El ambiente de la crítica política está cargado de ideología. De mentira. Me refugio en la lectura. He pasado la tarde leyendo en un libro de Menéndez Pelayo. Creo que inventó la crítica literaria. Ojalá fuera leído por los mediadores entre los autores y los lectores. Aprenderían mucho para su importante misión. El crítico literario aún tiene utilidad en la república de las letras. El buen crítico nunca estorba. Porque es un lector más atento de lo normal, incluso de sensibilidad más aguda, casi siempre es un buen guía para el público.
Pero yo no leo a don Marcelino por trabajo sino por placer. Amenidad, inteligencia y pasión encuentro en sus obras. Estos motivos son una invitación permanente para conversar con un sabio. Por otro lado, son los componentes esenciales de su prosa extraordinaria. Su lectura jamás fatiga. Unamuno dijo que Menéndez Pelayo escribió la mejor prosa del siglo XIX. Azorín y Alfonso Reyes mantuvieron algo parecido. Acertaron. Su prosa es hoy tan seductora como en su época. Nunca nos cansa.
Junto a su forma natural de escribir, que llegó hasta el punto de no notarse el estilo, creo que su escepticismo es la base de su pensamiento. Su escepticismo es radical, imposible de desligar de su entusiástica defensa de la libertad artística, es nota clave de su pensamiento. Tres ejemplos de refinado escepticismo son sus lecturas del padre Feijoo, de Luis Vives y, en general, de eso que él llamó los antecedentes españoles del escepticismo y el criticismo moderno. Después de pasar revista a la querella de los antiguos y los modernos, no sin dejar de mostrar sus objeciones al espíritu del cartesianismo que había declarado su “hostilidad contra la tradición en todas las esferas”, hace un canto del padre Feijoo, una figura paradigmática de todos los insurrectos e intransigentes del romanticismo contra el dogmatismo preceptista del siglo XVIII. Basta el reconocimiento explícito del sabio sacerdote sobre la esterilidad de las reglas “racionalistas” para que Menéndez Pelayo alabe su filosofía:
¡Qué espíritu tan moderno y al mismo tiempo tan español era el padre Feijoo! No vamos a juzgar ahora de las extremosidades de su doctrina ni mucho menos de lo que tiene de apología pro domo sua. El padre Feijoo era un verdadero insurrecto.
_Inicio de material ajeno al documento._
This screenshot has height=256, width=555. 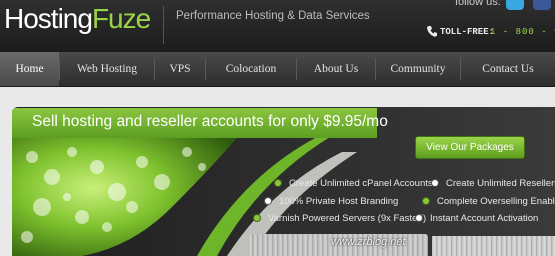 What do you see at coordinates (30, 69) in the screenshot?
I see `nav-home: Home` at bounding box center [30, 69].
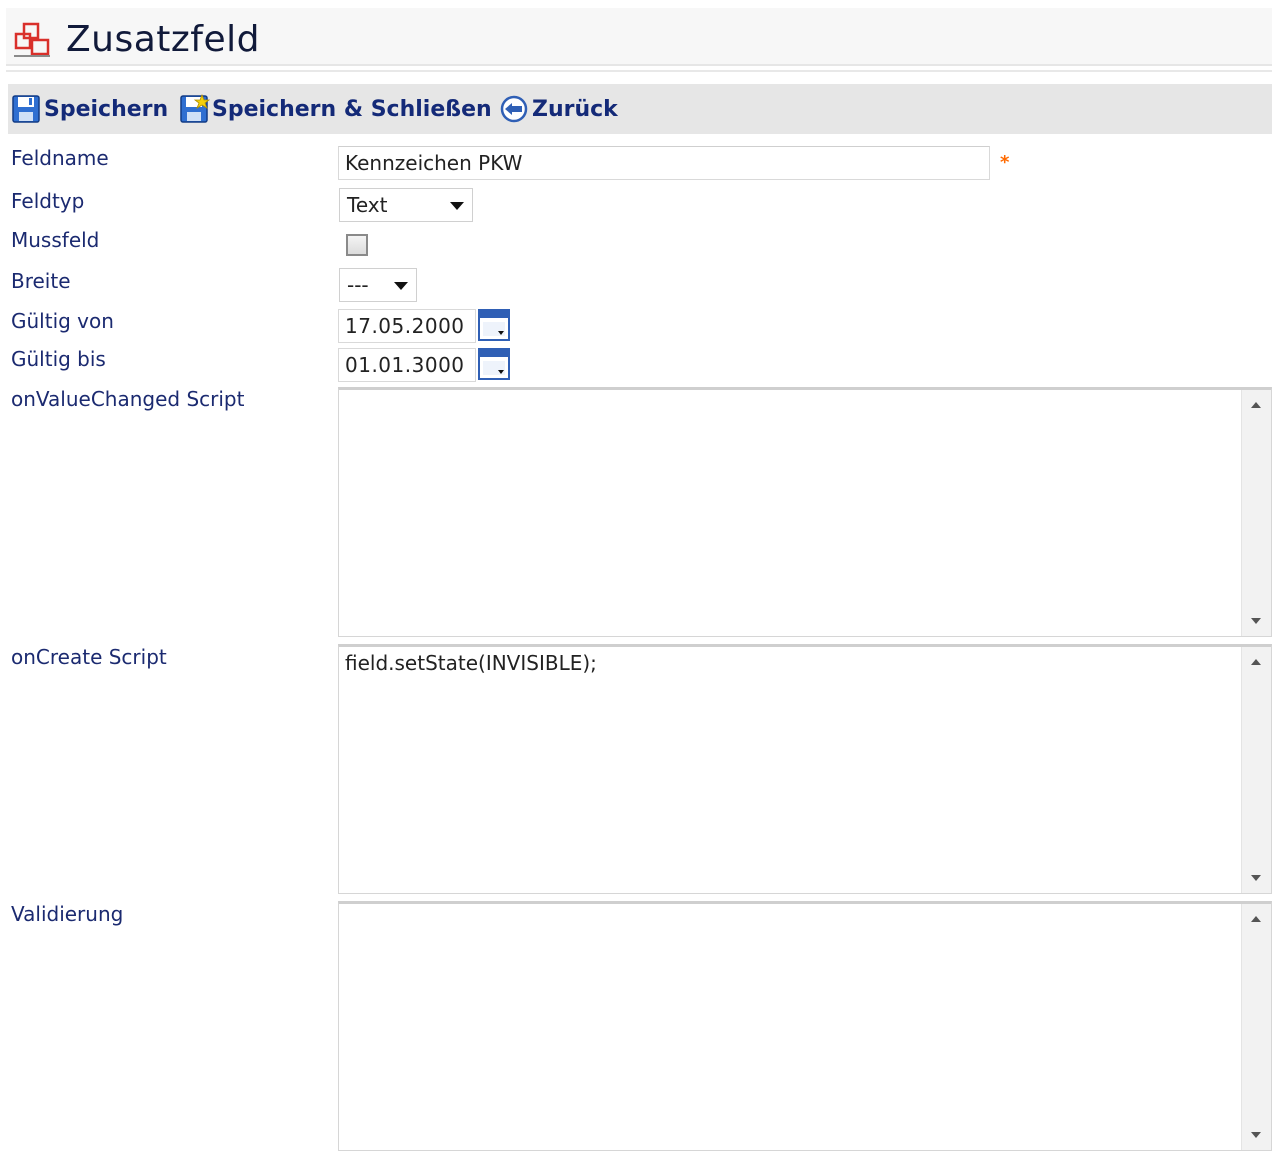 Image resolution: width=1272 pixels, height=1151 pixels. I want to click on feldname-input: Kennzeichen PKW, so click(664, 163).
El escepticismo de Menéndez Pelayo es seductor para un tiempo dominado por dogmas y fanatismos. Bebe en las fuentes de la gran filosofía cínica de la antigüedad y muestra toda su potencia crítica en la lectura que lleva a cabo de la obra de Kant desde la atalaya de la Filosofía del Renacimiento español. Su investigación sobre los orígenes escépticos del criticismo kantiano, en verdad una auténtica historia de la filosofía escéptica, será una referencia clave para leer las continuidades y las rupturas de la filosofía española desde el siglo XVI hasta el siglo XX. Esa crítica, en realidad esa genial defensa del escepticismo, puede extenderse hasta hoy, entre otras razones, porque afecta o toca al núcleo del más grande filósofo español de nuestra época: José Ortega y Gasset.
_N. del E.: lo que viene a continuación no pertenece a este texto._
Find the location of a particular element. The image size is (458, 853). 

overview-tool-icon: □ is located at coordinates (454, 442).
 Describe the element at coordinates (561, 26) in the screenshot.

Tengo la sensación de que el escepticismo de Menéndez Pelayo es más que un adelanto de una filosofía de la razón vital. Es el mayor precedente de nuestra época para llevar a cabo una historia crítica de la razón cínica, o sea de la ideología. En fin, nadie en España ha sido capaz de plantear con tanta radicalidad y determinación la defensa de una filosofía escéptica como MMP. Fue su especial manera de enfrentarse a los engaños, ideologemas y dogmatismos contenidos en una filosofía de la razón absoluta. Su crítica a la Metafísica aún no ha hallado parangón en la historia del pensamiento español de nuestro tiempo:
La Metafísica nada tiene de ciencia exacta, y en este punto, queriéndose o sin quererlo, todos somos más o menos escépticos, por supuesto, en el buen sentido de la palabra. ¿Qué ha de enseñar la Filosofía, si no enseña a ignorar a tiempo y a confesar razonadamente esta docta ignorancia? Por eso el gran filósofo de Valencia la definía ars nesciendi.
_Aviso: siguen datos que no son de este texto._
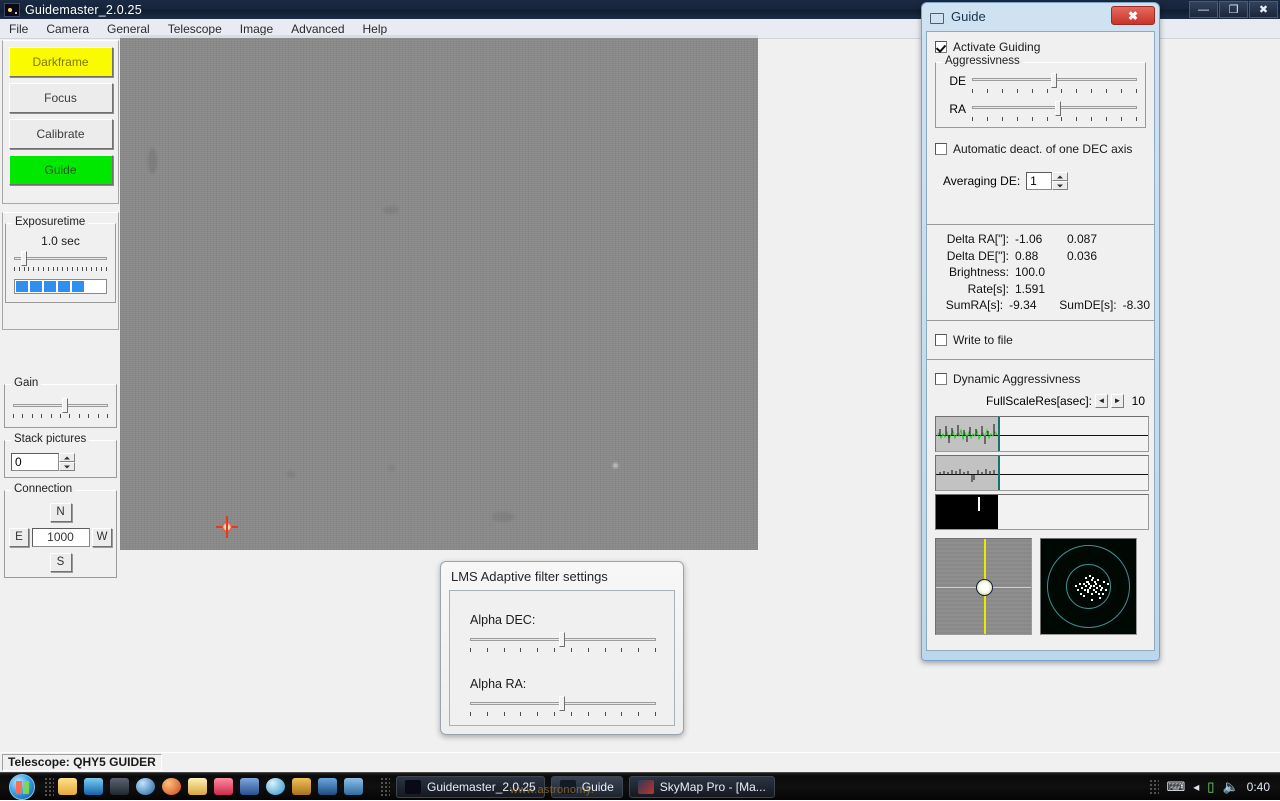  I want to click on action-buttons-group: Darkframe Focus Calibrate Guide, so click(60, 122).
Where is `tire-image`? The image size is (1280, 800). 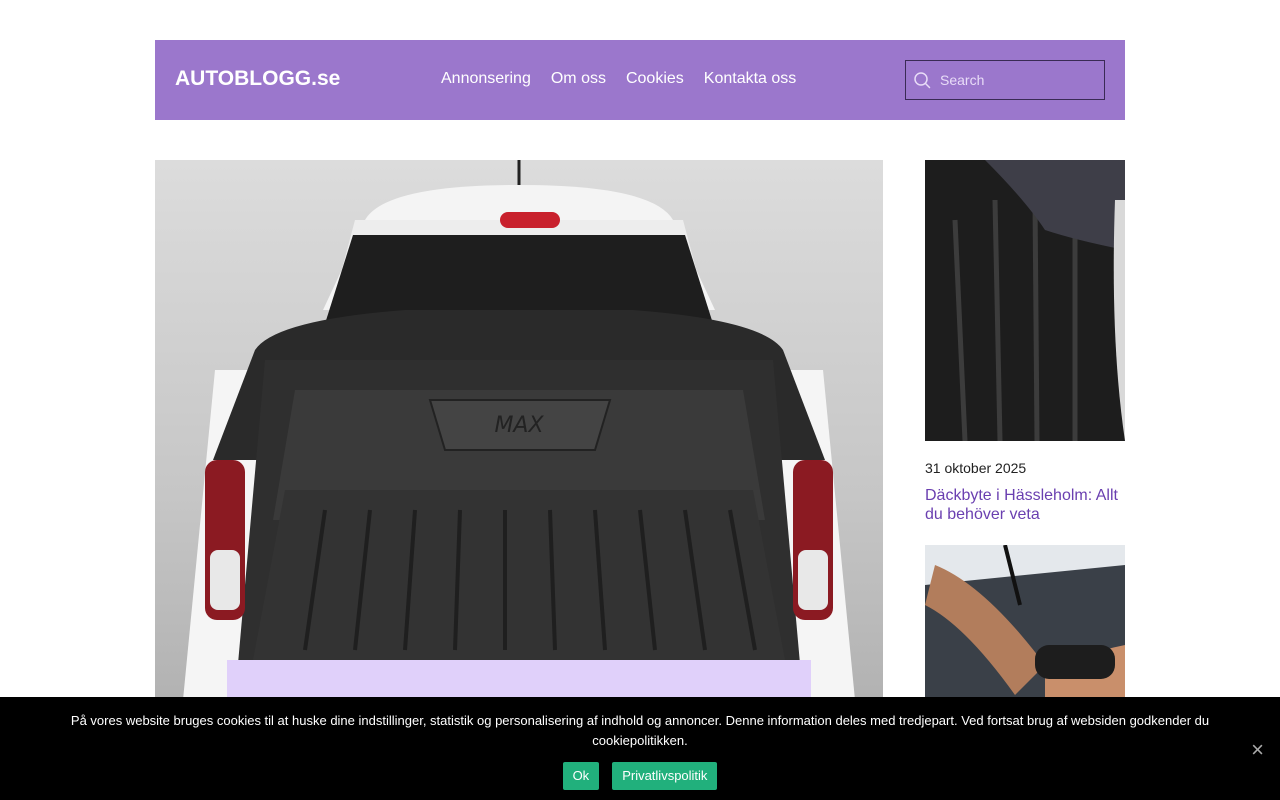 tire-image is located at coordinates (1025, 300).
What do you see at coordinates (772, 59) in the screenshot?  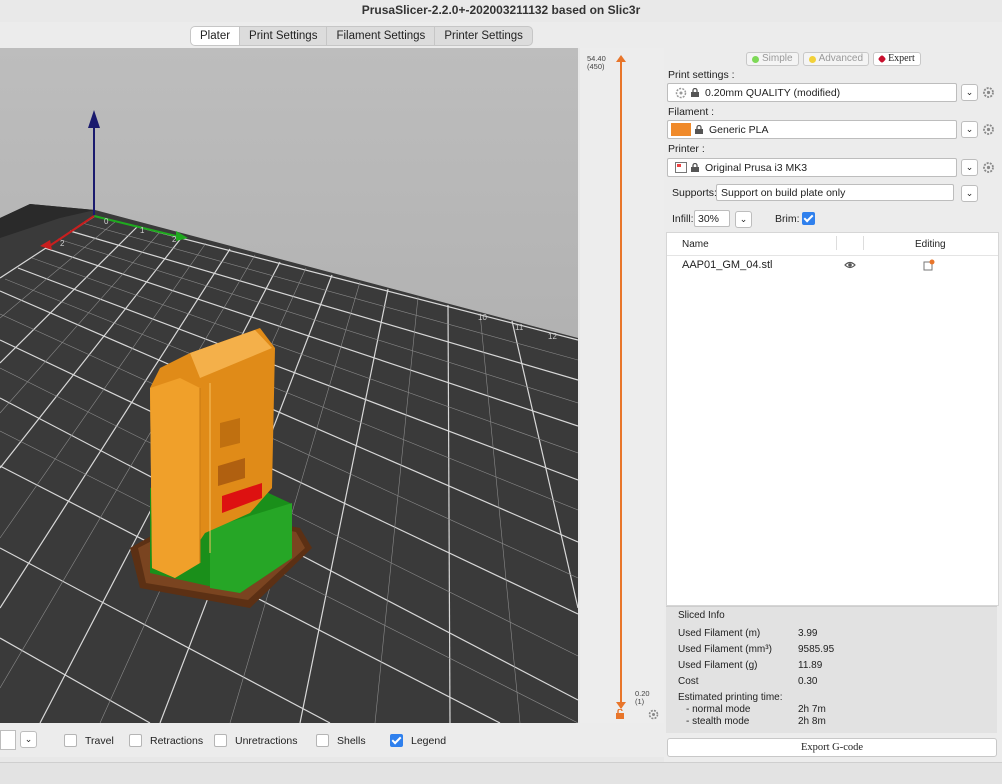 I see `mode-simple-button: Simple` at bounding box center [772, 59].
Este magistral canto al escepticismo de su época es el tributo que rindió Menéndez Pelayo al mayor santo laico de la historia entera de la filosofía: Sócrates. He ahí un adelanto sutil a la reflexión más contundente que se haría, más tarde, en la Europa de la segunda mitad del siglo veinte, sobre los límites del pensamiento, cuyo principal protagonista, Ortega y Gasset, sintetizó en frase imperecedera: “Saber que no se sabe constituye, tal vez, el más difícil y delicado saber”.